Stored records
++++++++++

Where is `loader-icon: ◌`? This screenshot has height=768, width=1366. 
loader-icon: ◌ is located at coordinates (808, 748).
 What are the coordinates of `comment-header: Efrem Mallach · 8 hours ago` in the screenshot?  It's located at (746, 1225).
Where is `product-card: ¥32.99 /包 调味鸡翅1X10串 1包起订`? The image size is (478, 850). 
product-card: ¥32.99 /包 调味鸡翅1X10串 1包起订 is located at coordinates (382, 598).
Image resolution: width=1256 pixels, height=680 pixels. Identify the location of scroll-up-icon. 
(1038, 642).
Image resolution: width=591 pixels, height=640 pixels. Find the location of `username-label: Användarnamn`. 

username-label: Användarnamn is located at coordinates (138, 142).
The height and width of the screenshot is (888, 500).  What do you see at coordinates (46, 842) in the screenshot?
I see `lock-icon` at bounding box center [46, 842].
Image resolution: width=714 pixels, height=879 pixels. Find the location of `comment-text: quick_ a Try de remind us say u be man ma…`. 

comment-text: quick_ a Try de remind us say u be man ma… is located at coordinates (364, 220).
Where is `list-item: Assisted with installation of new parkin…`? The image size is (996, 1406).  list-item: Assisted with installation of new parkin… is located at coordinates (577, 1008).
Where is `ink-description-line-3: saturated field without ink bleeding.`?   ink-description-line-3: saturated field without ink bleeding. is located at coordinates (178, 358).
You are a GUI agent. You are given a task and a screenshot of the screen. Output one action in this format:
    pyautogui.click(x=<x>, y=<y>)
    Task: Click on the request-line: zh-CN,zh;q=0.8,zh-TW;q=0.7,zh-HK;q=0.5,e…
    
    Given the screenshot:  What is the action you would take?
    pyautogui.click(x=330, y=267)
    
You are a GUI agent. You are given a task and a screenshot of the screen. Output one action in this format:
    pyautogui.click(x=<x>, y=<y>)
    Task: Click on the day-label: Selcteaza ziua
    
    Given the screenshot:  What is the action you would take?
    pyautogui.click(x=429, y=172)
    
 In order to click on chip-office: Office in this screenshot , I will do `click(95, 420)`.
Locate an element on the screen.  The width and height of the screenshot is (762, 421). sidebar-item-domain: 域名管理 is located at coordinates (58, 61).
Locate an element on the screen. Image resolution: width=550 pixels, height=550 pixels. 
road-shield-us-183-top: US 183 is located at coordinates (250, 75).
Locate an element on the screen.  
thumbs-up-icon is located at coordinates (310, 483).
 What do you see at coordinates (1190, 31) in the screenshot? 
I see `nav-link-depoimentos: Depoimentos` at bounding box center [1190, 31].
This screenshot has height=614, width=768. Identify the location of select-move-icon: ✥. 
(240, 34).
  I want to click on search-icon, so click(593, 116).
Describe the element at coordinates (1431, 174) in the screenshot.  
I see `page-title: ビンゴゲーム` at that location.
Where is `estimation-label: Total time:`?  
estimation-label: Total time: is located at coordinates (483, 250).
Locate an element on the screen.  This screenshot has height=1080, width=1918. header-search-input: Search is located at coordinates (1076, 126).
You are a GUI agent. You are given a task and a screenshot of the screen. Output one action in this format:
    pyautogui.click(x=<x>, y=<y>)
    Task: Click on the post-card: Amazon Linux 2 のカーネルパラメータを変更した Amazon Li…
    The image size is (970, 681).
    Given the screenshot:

++++++++++

Reproduce all of the material above word for word, without any alteration.

Exercise solution
Where is `loader-icon: ◌`? This screenshot has height=768, width=1366. 
loader-icon: ◌ is located at coordinates (808, 748).
 What are the coordinates of `comment-header: Efrem Mallach · 8 hours ago` in the screenshot?  It's located at (746, 1225).
Where is `product-card: ¥32.99 /包 调味鸡翅1X10串 1包起订`? The image size is (478, 850). 
product-card: ¥32.99 /包 调味鸡翅1X10串 1包起订 is located at coordinates (382, 598).
Image resolution: width=1256 pixels, height=680 pixels. Identify the location of scroll-up-icon. 
(1038, 642).
Image resolution: width=591 pixels, height=640 pixels. Find the location of `username-label: Användarnamn`. 

username-label: Användarnamn is located at coordinates (138, 142).
The height and width of the screenshot is (888, 500).  What do you see at coordinates (46, 842) in the screenshot?
I see `lock-icon` at bounding box center [46, 842].
Image resolution: width=714 pixels, height=879 pixels. Find the location of `comment-text: quick_ a Try de remind us say u be man ma…`. 

comment-text: quick_ a Try de remind us say u be man ma… is located at coordinates (364, 220).
Where is `list-item: Assisted with installation of new parkin…`? The image size is (996, 1406).  list-item: Assisted with installation of new parkin… is located at coordinates (577, 1008).
Where is `ink-description-line-3: saturated field without ink bleeding.`?   ink-description-line-3: saturated field without ink bleeding. is located at coordinates (178, 358).
You are a GUI agent. You are given a task and a screenshot of the screen. Output one action in this format:
    pyautogui.click(x=<x>, y=<y>)
    Task: Click on the request-line: zh-CN,zh;q=0.8,zh-TW;q=0.7,zh-HK;q=0.5,e…
    
    Given the screenshot:  What is the action you would take?
    pyautogui.click(x=330, y=267)
    
You are a GUI agent. You are given a task and a screenshot of the screen. Output one action in this format:
    pyautogui.click(x=<x>, y=<y>)
    Task: Click on the day-label: Selcteaza ziua
    
    Given the screenshot:  What is the action you would take?
    pyautogui.click(x=429, y=172)
    
 In order to click on chip-office: Office in this screenshot , I will do `click(95, 420)`.
Locate an element on the screen.  The width and height of the screenshot is (762, 421). sidebar-item-domain: 域名管理 is located at coordinates (58, 61).
Locate an element on the screen. Image resolution: width=550 pixels, height=550 pixels. 
road-shield-us-183-top: US 183 is located at coordinates (250, 75).
Locate an element on the screen.  
thumbs-up-icon is located at coordinates (310, 483).
 What do you see at coordinates (1190, 31) in the screenshot? 
I see `nav-link-depoimentos: Depoimentos` at bounding box center [1190, 31].
This screenshot has height=614, width=768. Identify the location of select-move-icon: ✥. 
(240, 34).
  I want to click on search-icon, so click(593, 116).
Describe the element at coordinates (1431, 174) in the screenshot.  
I see `page-title: ビンゴゲーム` at that location.
Where is `estimation-label: Total time:`?  
estimation-label: Total time: is located at coordinates (483, 250).
Locate an element on the screen.  This screenshot has height=1080, width=1918. header-search-input: Search is located at coordinates (1076, 126).
You are a GUI agent. You are given a task and a screenshot of the screen. Output one action in this format:
    pyautogui.click(x=<x>, y=<y>)
    Task: Click on the post-card: Amazon Linux 2 のカーネルパラメータを変更した Amazon Li…
    The image size is (970, 681).
    Given the screenshot:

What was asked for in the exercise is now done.